Exercise details: For this exercise, write out each entry below exactly as it reads.

··· Task inputs ···

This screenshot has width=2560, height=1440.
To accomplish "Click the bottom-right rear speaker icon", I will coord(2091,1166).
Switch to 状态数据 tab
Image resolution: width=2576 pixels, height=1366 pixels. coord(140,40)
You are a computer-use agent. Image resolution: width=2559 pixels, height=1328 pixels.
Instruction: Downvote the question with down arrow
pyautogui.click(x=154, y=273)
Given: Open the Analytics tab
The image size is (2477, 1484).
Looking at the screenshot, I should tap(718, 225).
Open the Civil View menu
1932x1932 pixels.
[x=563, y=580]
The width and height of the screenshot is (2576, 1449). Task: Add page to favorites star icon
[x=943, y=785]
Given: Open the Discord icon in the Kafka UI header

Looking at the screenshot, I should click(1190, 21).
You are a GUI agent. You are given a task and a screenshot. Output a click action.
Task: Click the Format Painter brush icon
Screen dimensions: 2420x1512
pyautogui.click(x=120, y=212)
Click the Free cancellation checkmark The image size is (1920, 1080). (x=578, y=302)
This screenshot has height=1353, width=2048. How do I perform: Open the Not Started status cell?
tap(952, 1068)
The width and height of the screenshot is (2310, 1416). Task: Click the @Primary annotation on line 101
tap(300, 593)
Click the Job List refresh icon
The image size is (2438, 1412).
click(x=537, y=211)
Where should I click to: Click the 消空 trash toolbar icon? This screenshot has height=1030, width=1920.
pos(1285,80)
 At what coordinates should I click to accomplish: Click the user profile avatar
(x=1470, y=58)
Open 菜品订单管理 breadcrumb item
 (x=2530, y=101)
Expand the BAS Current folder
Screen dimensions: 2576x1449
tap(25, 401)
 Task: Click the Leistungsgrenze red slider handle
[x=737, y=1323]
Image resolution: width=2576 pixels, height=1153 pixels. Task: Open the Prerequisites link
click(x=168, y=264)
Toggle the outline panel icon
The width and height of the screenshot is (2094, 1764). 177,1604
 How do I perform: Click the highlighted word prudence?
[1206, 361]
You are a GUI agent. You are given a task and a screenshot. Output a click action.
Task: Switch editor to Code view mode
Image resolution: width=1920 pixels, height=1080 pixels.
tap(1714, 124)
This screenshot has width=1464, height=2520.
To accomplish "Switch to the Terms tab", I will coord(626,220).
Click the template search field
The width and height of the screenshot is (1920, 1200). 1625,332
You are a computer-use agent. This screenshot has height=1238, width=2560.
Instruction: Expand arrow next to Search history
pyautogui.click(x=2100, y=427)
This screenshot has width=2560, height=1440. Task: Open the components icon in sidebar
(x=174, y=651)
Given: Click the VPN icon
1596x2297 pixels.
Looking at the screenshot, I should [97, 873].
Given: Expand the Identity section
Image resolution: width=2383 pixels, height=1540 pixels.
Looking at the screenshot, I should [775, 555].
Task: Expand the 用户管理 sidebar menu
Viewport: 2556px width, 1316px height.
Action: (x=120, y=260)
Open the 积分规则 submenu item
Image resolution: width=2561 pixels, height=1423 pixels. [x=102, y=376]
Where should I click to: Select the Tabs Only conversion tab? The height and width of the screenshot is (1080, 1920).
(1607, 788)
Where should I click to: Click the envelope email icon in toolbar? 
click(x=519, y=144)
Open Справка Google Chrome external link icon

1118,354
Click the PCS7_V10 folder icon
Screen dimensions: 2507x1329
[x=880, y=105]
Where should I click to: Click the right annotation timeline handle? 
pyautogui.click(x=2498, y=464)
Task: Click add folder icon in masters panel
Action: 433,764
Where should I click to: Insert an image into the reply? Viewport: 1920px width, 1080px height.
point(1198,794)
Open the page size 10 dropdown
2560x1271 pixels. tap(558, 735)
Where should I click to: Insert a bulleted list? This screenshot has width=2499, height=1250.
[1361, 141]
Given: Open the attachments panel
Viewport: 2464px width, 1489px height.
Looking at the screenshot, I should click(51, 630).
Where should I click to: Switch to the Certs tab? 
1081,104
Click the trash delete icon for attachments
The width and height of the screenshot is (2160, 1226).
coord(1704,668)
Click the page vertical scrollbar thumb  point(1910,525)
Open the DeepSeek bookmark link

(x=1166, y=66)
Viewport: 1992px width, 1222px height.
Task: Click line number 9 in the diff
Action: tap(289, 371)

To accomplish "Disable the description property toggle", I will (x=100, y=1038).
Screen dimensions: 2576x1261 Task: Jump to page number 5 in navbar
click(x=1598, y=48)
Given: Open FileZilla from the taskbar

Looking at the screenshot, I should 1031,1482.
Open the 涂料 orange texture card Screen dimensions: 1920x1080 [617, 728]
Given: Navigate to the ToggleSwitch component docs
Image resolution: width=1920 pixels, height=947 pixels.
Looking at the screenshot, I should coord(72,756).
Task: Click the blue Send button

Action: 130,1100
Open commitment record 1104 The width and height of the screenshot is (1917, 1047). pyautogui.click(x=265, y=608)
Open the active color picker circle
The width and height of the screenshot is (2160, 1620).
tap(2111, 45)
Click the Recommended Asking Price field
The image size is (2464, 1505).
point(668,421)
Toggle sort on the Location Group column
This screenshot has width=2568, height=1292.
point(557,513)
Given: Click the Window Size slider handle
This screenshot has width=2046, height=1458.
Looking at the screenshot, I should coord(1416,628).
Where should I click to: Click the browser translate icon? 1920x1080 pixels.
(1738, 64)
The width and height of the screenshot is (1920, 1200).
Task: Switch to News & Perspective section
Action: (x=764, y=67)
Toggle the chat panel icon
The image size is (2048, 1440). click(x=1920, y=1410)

···

Task solution:
This screenshot has width=2560, height=1440.
To accomplish "Click the bottom-right rear speaker icon", I will coord(2091,1166).
Switch to 状态数据 tab
Image resolution: width=2576 pixels, height=1366 pixels. coord(140,40)
You are a computer-use agent. Image resolution: width=2559 pixels, height=1328 pixels.
Instruction: Downvote the question with down arrow
pyautogui.click(x=154, y=273)
Given: Open the Analytics tab
The image size is (2477, 1484).
Looking at the screenshot, I should tap(718, 225).
Open the Civil View menu
1932x1932 pixels.
[x=563, y=580]
The width and height of the screenshot is (2576, 1449). Task: Add page to favorites star icon
[x=943, y=785]
Given: Open the Discord icon in the Kafka UI header

Looking at the screenshot, I should click(1190, 21).
You are a GUI agent. You are given a task and a screenshot. Output a click action.
Task: Click the Format Painter brush icon
Screen dimensions: 2420x1512
pyautogui.click(x=120, y=212)
Click the Free cancellation checkmark The image size is (1920, 1080). (x=578, y=302)
This screenshot has height=1353, width=2048. How do I perform: Open the Not Started status cell?
tap(952, 1068)
The width and height of the screenshot is (2310, 1416). Task: Click the @Primary annotation on line 101
tap(300, 593)
Click the Job List refresh icon
The image size is (2438, 1412).
click(x=537, y=211)
Where should I click to: Click the 消空 trash toolbar icon? This screenshot has height=1030, width=1920.
pos(1285,80)
 At what coordinates should I click to accomplish: Click the user profile avatar
(x=1470, y=58)
Open 菜品订单管理 breadcrumb item
 (x=2530, y=101)
Expand the BAS Current folder
Screen dimensions: 2576x1449
tap(25, 401)
 Task: Click the Leistungsgrenze red slider handle
[x=737, y=1323]
Image resolution: width=2576 pixels, height=1153 pixels. Task: Open the Prerequisites link
click(x=168, y=264)
Toggle the outline panel icon
The width and height of the screenshot is (2094, 1764). 177,1604
 How do I perform: Click the highlighted word prudence?
[1206, 361]
You are a GUI agent. You are given a task and a screenshot. Output a click action.
Task: Switch editor to Code view mode
Image resolution: width=1920 pixels, height=1080 pixels.
tap(1714, 124)
This screenshot has width=1464, height=2520.
To accomplish "Switch to the Terms tab", I will coord(626,220).
Click the template search field
The width and height of the screenshot is (1920, 1200). 1625,332
You are a computer-use agent. This screenshot has height=1238, width=2560.
Instruction: Expand arrow next to Search history
pyautogui.click(x=2100, y=427)
This screenshot has width=2560, height=1440. Task: Open the components icon in sidebar
(x=174, y=651)
Given: Click the VPN icon
1596x2297 pixels.
Looking at the screenshot, I should [97, 873].
Given: Expand the Identity section
Image resolution: width=2383 pixels, height=1540 pixels.
Looking at the screenshot, I should [775, 555].
Task: Expand the 用户管理 sidebar menu
Viewport: 2556px width, 1316px height.
Action: (x=120, y=260)
Open the 积分规则 submenu item
Image resolution: width=2561 pixels, height=1423 pixels. [x=102, y=376]
Where should I click to: Select the Tabs Only conversion tab? The height and width of the screenshot is (1080, 1920).
(1607, 788)
Where should I click to: Click the envelope email icon in toolbar? 
click(x=519, y=144)
Open Справка Google Chrome external link icon

1118,354
Click the PCS7_V10 folder icon
Screen dimensions: 2507x1329
[x=880, y=105]
Where should I click to: Click the right annotation timeline handle? 
pyautogui.click(x=2498, y=464)
Task: Click add folder icon in masters panel
Action: 433,764
Where should I click to: Insert an image into the reply? Viewport: 1920px width, 1080px height.
point(1198,794)
Open the page size 10 dropdown
2560x1271 pixels. tap(558, 735)
Where should I click to: Insert a bulleted list? This screenshot has width=2499, height=1250.
[1361, 141]
Given: Open the attachments panel
Viewport: 2464px width, 1489px height.
Looking at the screenshot, I should click(51, 630).
Where should I click to: Switch to the Certs tab? 
1081,104
Click the trash delete icon for attachments
The width and height of the screenshot is (2160, 1226).
coord(1704,668)
Click the page vertical scrollbar thumb  point(1910,525)
Open the DeepSeek bookmark link

(x=1166, y=66)
Viewport: 1992px width, 1222px height.
Task: Click line number 9 in the diff
Action: tap(289, 371)

To accomplish "Disable the description property toggle", I will (x=100, y=1038).
Screen dimensions: 2576x1261 Task: Jump to page number 5 in navbar
click(x=1598, y=48)
Given: Open FileZilla from the taskbar

Looking at the screenshot, I should 1031,1482.
Open the 涂料 orange texture card Screen dimensions: 1920x1080 [617, 728]
Given: Navigate to the ToggleSwitch component docs
Image resolution: width=1920 pixels, height=947 pixels.
Looking at the screenshot, I should coord(72,756).
Task: Click the blue Send button

Action: 130,1100
Open commitment record 1104 The width and height of the screenshot is (1917, 1047). pyautogui.click(x=265, y=608)
Open the active color picker circle
The width and height of the screenshot is (2160, 1620).
tap(2111, 45)
Click the Recommended Asking Price field
The image size is (2464, 1505).
point(668,421)
Toggle sort on the Location Group column
This screenshot has width=2568, height=1292.
point(557,513)
Given: Click the Window Size slider handle
This screenshot has width=2046, height=1458.
Looking at the screenshot, I should coord(1416,628).
Where should I click to: Click the browser translate icon? 1920x1080 pixels.
(1738, 64)
The width and height of the screenshot is (1920, 1200).
Task: Switch to News & Perspective section
Action: (x=764, y=67)
Toggle the chat panel icon
The image size is (2048, 1440). click(x=1920, y=1410)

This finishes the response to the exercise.